Environment variables can be incorporated in the configuration YAML file by using the `$` prefix followed by the name of the environment variable. This feature allows the user to store sensitive information, like API keys or database credentials, outside of the configuration file for security reasons. Additionally, a user can use different configurations for development, staging, and production environments by merely setting environment variables.

For example: 
```yaml
$DATABASE_URL: "default_database_url"
```
In the above example, the configuration will look for an environment variable named `DATABASE_URL`. If the environment variable exists, its value will be used; if not, the fallback value `"default_database_url"` will be utilized.


### Instantiating Objects

`skeletonkey.instantiate` builds objects described in YAML. Within your YAML config, you use one of these three keywords:

- `_instance_`: import and fully construct a class.
- `_partial_`: return `functools.partial` with provided kwargs bound for later completion.
- `_fetch_`: return a function without calling it.

Instantiation recurses through nested configs, so subcomponents are built automatically. To instatiate an object in skeletonkey, you can either use the function (`skeletonkey.instantiate(args.model)`) or the method on any `Config` node (`args.model.instantiate()`).

### Default Configuration Files

`skeletonkey` can merge other YAML files into your main config using a `profiles` section. The selected profile points to one or more YAML files that are merged before argument parsing.

Example:

```yaml
profiles:
  ~train:
    default: defaults/train.yaml
    model:
      head: models/train/head.yaml
      backbone: models/train/backbone.yaml
    dataset: datasets/train_dataset.yaml
  debug:
    default: defaults/debug.yaml
    model:
      head: models/debug/head.yaml
      backbone: models/debug/backbone.yaml
    dataset: datasets/debug_dataset.yaml
```

Select a profile via positional `profile` argument or `--profile`; entries prefixed with `~` are treated as the default when no profile is provided.


### Using Modular Subconfigurations

`skeletonkey` introduces the `keyring` feature, allowing users to modularize their configurations using arbitrary subconfigurations.

The `keyring` feature requires users to define a `keyring` section in their main configuration file. Within this section, users can reference various subconfigurations that reside in separate files.

For example:
```yaml
keyring:
  models: 
    model1: subconfigs/model.yaml
    model2: subconfigs/model.yaml
  datasets:
    mnist: subconfigs/mnist.yaml
    iris: subconfigs/iris.yaml
```

In the above configuration, `model1`, `model2`, `mnist`, and `iris` are references to separate subconfigurations that are stored in their respective YAML files under the `subconfigs` directory. Using the `skeletonkey.instantiate` method, users can create instances of the `MyModel` class with the specified parameters from the subconfiguration.

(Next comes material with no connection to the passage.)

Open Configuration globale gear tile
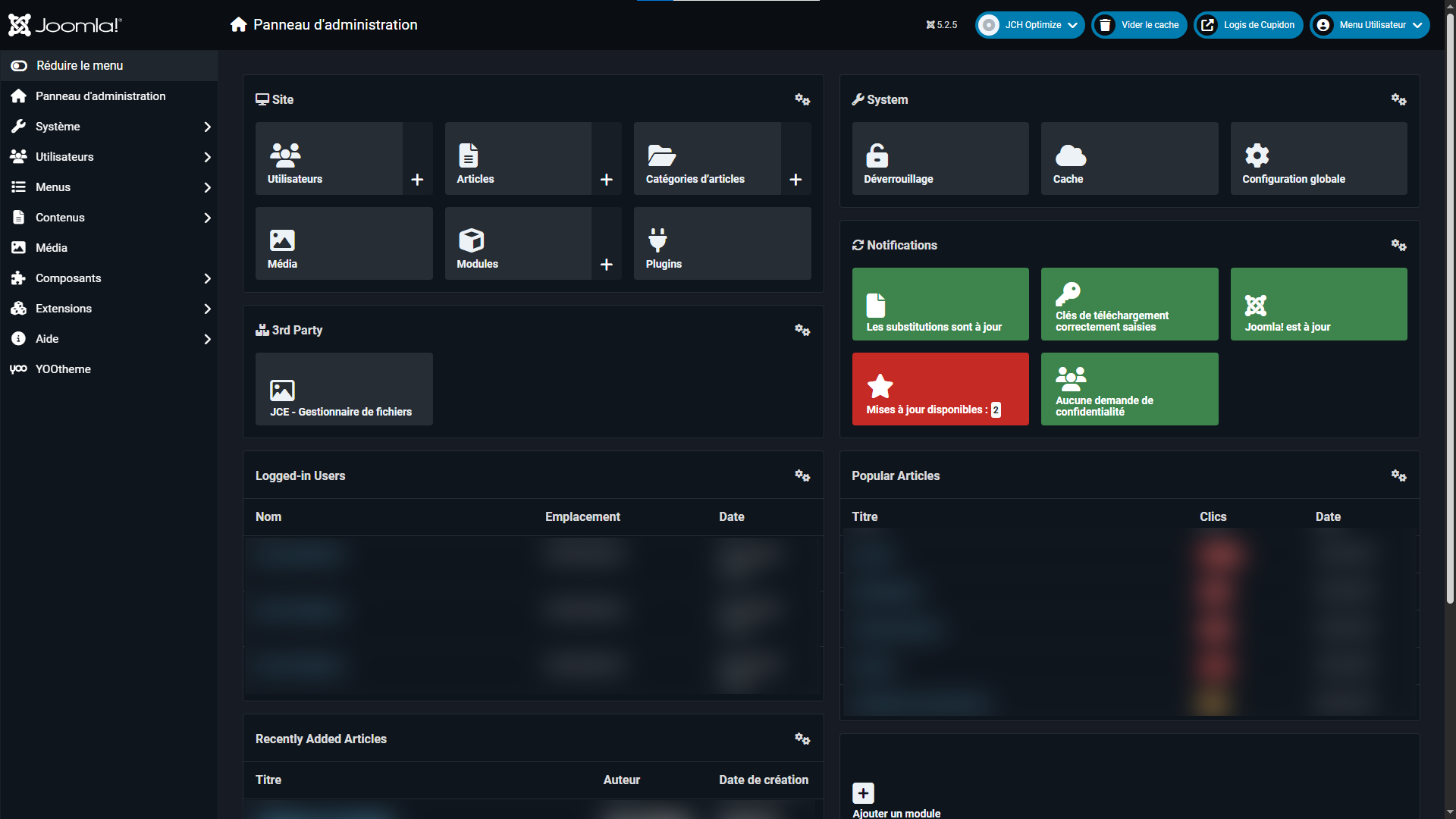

Given this setup, here's how you can access values from these subconfigurations in your Python code:

```python
@skeletonkey.unlock("config.yaml")
def main(args):
    model1_config = args.models.model1
    model2_config = args.models.model2
    mnist_targets = args.datasets.mnist.num_targets
    iris_targets = args.datasets.iris.num_targets
```
Note: This assumes that num_targets is defined in both the mnist and the iris subconfigs.